=== Section Start ===

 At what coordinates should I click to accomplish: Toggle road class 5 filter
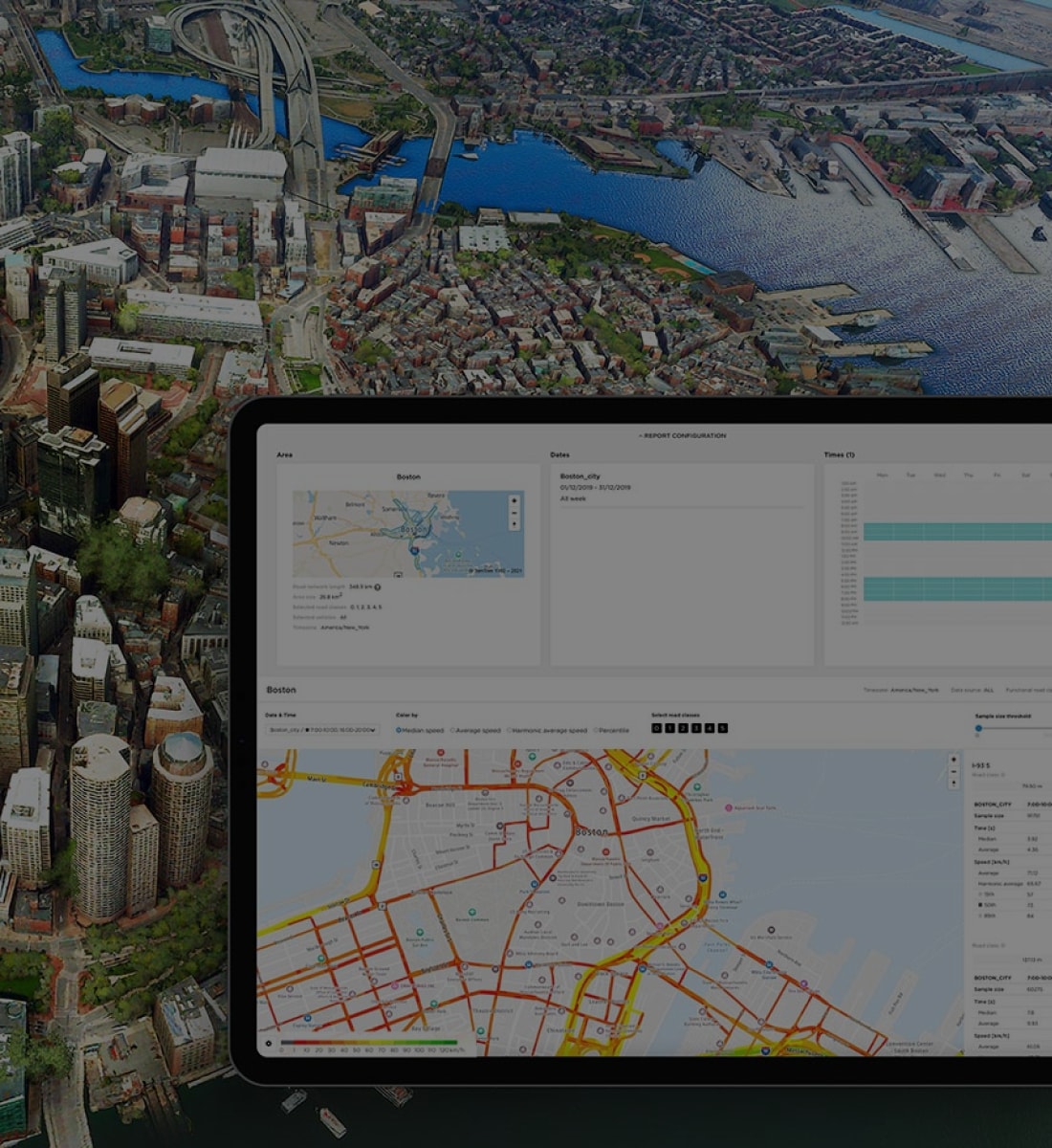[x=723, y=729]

=== Section End ===
=== Section Start ===

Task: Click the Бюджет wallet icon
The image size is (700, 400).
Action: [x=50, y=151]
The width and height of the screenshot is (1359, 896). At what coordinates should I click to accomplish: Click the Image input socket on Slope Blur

=== Section End ===

▶ **PROBLEM REQUIREMENTS**
Print again the lines of the entries above that fall between the line holding "Task: Click the Бюджет wallet icon" and the line holding "The width and", inclusive, exactly as they stand.

▶ **TASK SOLUTION**
Task: Click the Бюджет wallet icon
The image size is (700, 400).
Action: [x=50, y=151]
The width and height of the screenshot is (1359, 896). At what coordinates should I click to accomplish: Click the Image input socket on Slope Blur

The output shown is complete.